→ **Task to carry out**:
Print the following material verbatim, line for line, with no changes.

→ **Provided material**:
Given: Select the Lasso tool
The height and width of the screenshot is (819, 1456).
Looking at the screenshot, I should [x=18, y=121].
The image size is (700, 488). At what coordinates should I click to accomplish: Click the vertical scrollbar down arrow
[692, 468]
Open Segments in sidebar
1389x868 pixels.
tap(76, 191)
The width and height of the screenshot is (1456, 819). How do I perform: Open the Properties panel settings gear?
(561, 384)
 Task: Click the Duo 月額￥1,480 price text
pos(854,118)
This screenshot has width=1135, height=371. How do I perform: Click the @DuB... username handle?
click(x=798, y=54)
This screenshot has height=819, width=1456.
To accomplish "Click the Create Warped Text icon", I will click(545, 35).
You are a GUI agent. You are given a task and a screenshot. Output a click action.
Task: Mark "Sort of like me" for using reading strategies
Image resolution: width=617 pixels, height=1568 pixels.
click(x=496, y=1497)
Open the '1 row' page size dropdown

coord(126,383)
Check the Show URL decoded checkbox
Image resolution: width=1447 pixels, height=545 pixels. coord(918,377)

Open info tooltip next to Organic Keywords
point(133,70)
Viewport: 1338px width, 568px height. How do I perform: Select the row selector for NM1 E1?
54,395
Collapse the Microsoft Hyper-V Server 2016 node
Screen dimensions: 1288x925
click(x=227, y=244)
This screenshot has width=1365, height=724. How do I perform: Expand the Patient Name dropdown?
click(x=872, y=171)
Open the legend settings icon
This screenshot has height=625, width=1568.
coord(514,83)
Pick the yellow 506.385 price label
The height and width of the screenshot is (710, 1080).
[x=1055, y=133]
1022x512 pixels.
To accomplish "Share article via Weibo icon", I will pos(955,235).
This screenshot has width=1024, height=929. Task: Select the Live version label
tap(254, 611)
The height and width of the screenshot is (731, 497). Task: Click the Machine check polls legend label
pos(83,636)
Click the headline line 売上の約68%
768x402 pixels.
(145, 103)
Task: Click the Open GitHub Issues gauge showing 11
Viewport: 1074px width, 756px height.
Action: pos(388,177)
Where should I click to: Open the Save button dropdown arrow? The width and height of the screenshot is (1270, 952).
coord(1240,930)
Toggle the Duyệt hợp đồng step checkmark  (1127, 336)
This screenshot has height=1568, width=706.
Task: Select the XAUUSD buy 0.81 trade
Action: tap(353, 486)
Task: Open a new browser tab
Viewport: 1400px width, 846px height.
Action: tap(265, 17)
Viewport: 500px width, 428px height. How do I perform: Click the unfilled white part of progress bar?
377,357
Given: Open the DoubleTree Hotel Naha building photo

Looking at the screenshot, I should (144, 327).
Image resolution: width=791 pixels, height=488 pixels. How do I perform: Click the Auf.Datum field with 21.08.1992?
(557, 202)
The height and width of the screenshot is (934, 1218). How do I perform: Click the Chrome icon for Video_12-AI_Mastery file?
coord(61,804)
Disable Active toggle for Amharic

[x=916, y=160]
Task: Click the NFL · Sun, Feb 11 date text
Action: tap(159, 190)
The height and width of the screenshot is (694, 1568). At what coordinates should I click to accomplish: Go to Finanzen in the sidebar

→ **Output of the task**:
Given: Select the Lasso tool
The height and width of the screenshot is (819, 1456).
Looking at the screenshot, I should [x=18, y=121].
The image size is (700, 488). At what coordinates should I click to accomplish: Click the vertical scrollbar down arrow
[692, 468]
Open Segments in sidebar
1389x868 pixels.
tap(76, 191)
The width and height of the screenshot is (1456, 819). How do I perform: Open the Properties panel settings gear?
(561, 384)
 Task: Click the Duo 月額￥1,480 price text
pos(854,118)
This screenshot has width=1135, height=371. How do I perform: Click the @DuB... username handle?
click(x=798, y=54)
This screenshot has height=819, width=1456.
To accomplish "Click the Create Warped Text icon", I will click(545, 35).
You are a GUI agent. You are given a task and a screenshot. Output a click action.
Task: Mark "Sort of like me" for using reading strategies
Image resolution: width=617 pixels, height=1568 pixels.
click(x=496, y=1497)
Open the '1 row' page size dropdown

coord(126,383)
Check the Show URL decoded checkbox
Image resolution: width=1447 pixels, height=545 pixels. coord(918,377)

Open info tooltip next to Organic Keywords
point(133,70)
Viewport: 1338px width, 568px height. How do I perform: Select the row selector for NM1 E1?
54,395
Collapse the Microsoft Hyper-V Server 2016 node
Screen dimensions: 1288x925
click(x=227, y=244)
This screenshot has width=1365, height=724. How do I perform: Expand the Patient Name dropdown?
click(x=872, y=171)
Open the legend settings icon
This screenshot has height=625, width=1568.
coord(514,83)
Pick the yellow 506.385 price label
The height and width of the screenshot is (710, 1080).
[x=1055, y=133]
1022x512 pixels.
To accomplish "Share article via Weibo icon", I will pos(955,235).
This screenshot has width=1024, height=929. Task: Select the Live version label
tap(254, 611)
The height and width of the screenshot is (731, 497). Task: Click the Machine check polls legend label
pos(83,636)
Click the headline line 売上の約68%
768x402 pixels.
(145, 103)
Task: Click the Open GitHub Issues gauge showing 11
Viewport: 1074px width, 756px height.
Action: pos(388,177)
Where should I click to: Open the Save button dropdown arrow? The width and height of the screenshot is (1270, 952).
coord(1240,930)
Toggle the Duyệt hợp đồng step checkmark  (1127, 336)
This screenshot has height=1568, width=706.
Task: Select the XAUUSD buy 0.81 trade
Action: tap(353, 486)
Task: Open a new browser tab
Viewport: 1400px width, 846px height.
Action: tap(265, 17)
Viewport: 500px width, 428px height. How do I perform: Click the unfilled white part of progress bar?
377,357
Given: Open the DoubleTree Hotel Naha building photo

Looking at the screenshot, I should (144, 327).
Image resolution: width=791 pixels, height=488 pixels. How do I perform: Click the Auf.Datum field with 21.08.1992?
(557, 202)
The height and width of the screenshot is (934, 1218). How do I perform: Click the Chrome icon for Video_12-AI_Mastery file?
coord(61,804)
Disable Active toggle for Amharic

[x=916, y=160]
Task: Click the NFL · Sun, Feb 11 date text
Action: tap(159, 190)
The height and width of the screenshot is (694, 1568). At what coordinates should I click to accomplish: Go to Finanzen in the sidebar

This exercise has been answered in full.